Nesse caso, das máscaras, até pode ser uma oportunidade para a indústria têxtil portuguesa, por exemplo?
Exatamente, mas inicialmente criámos problemas porque estávamos muito dependentes da matéria-prima.
A indústria automóvel e aviação europeia estavam no caminho do go green, mas hoje, no imediato, o foco não será a salvação do próprios setores?
As duas indústrias são de grande presença na Europa. Uma Europa que é líder tecnológica e não pode perder essa liderança. Tem sido feito um grande investimento, de décadas, em investigação científica e desenvolvimento de tecnologia e conhecimento, que terá que continuar com tecnologias mais amigas do ambiente e agora com um novo desafio: tecnologias mais amigas da saúde pública. A crise vai passar, mas as ameaças de pandemia global estão sempre presentes. Temos que ter uma forma de contrariar novas pandemias.

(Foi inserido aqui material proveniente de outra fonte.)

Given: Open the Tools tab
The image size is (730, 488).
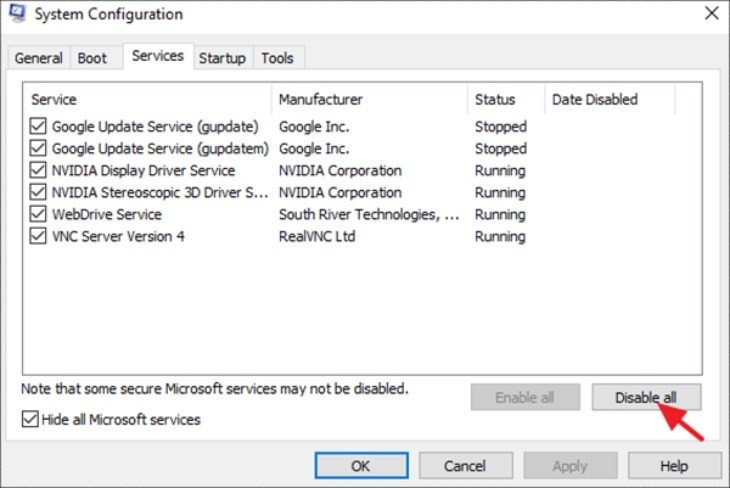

Ouvi várias vezes Bill Gates (no PE), em 2011 e 2015, falava de uma crise como esta. E que todos os setores tinham que ser mais pensados para nos proteger de contágios. O setor automóvel e aviação terão de ser repensados. São uma grande prioridade para a Europa. O automóvel é o grande empregador. Produz, quer veículos amigos do ambiente, quer os outros, feito através do desenvolvimento tecnológico. Vão atravessar uma crise que espero temporária e curta, mas vão reinventar-se porque têm uma capacidade tecnológica imensa. E produzir outros produtos, adaptar a novas circunstâncias e continuarem e ser líderes de mercado, porque são setores que produzem muita riqueza para a Europa.